Каждому практику исторического жанра известна особенность истории: она, матушка, словно бы приустав, начинает топтаться на месте, кружить и пятиться. Семеня за нею на короткой приструнке, рискуешь придать повествованию вялость, опасную для репутации сочинителя,— эта воловья вялость вызывает подозрение, высказанное однажды публицистом прошлого века: господи помилуй, уж не кастраты ли пишут такие книги?!
Забота о динамике сюжета дает литератору право не только на целесообразный вымысел и домысел, но и на хронологические сдвиги. Гете казнил Эгмонта на двадцать лет раньше палача. А. К. Толстой последовал за Гете и отрубил голову своему персонажу за пять лет до срока... Зная об этом, я, работая над романом «Март», все же долго ежился, прежде чем позволил героине — весьма известной в истории «Народной воли» — преждевременно разрешиться от бремени: боялся гнева специалистов (не акушеров, а знатоков темы).

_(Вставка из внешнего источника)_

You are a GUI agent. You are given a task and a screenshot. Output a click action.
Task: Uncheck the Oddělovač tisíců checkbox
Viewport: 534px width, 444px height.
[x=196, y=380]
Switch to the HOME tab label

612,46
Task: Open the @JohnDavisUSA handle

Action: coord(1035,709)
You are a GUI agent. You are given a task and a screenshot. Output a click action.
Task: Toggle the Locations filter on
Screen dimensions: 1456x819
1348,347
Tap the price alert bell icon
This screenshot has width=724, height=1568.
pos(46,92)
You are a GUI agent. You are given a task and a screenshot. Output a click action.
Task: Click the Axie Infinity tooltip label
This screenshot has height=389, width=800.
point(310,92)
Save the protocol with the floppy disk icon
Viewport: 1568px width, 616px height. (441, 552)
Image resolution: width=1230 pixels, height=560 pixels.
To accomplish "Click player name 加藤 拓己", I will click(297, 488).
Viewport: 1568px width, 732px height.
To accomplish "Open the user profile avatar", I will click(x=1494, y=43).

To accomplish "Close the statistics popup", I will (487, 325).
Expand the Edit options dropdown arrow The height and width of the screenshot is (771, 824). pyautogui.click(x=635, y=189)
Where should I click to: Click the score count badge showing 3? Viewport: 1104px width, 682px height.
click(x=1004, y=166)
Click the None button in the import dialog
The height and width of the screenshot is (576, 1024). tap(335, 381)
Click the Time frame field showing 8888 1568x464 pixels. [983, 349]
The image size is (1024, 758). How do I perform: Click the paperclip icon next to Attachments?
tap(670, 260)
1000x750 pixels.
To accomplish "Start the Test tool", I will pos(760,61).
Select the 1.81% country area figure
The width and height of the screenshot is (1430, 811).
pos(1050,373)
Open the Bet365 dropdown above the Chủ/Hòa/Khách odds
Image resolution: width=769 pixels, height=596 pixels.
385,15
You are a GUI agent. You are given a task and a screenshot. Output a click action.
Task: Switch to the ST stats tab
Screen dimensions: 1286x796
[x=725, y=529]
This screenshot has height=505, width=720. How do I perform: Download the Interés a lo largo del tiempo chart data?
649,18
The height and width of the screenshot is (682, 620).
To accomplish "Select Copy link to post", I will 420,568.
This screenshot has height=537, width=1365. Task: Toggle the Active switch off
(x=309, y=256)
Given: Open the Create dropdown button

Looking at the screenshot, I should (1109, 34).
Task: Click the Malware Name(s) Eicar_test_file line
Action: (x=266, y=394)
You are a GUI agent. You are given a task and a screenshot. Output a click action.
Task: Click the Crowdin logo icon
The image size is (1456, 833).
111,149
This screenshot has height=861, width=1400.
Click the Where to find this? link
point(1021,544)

Вообще на первых порах меня крепко стреноживала колдовская сила документа, его прельстительная архаика. От этих чар я не свободен и ныне, но теперь, кажется, сие уже осознанная необходимость.
Вероятно, нет нужды подчеркивать вкус современного читателя к документализму. Никому уж не приходит в голову сравнивать подлинную речь героя, приведенную в романе, с его сапогом, привешенным на портрет этого героя. Есть, однако, правило, где-то писанное,— архивные фонды романа необходимо скрыть от читателя. Подобно тому как от зрителя, любующегося половодьем, скрыты быки, подпирающие ажурный мост. Или закулисное от сидящих в театральном зале.
Согласен, если речь о том, что документ торчит из текста, застревает, как кость в горле читателя, то есть включен немотивированно, без эстетической надобности. Да, согласен, но однажды откровенно нарушил это правило, надеясь, что документ обретет особое значение.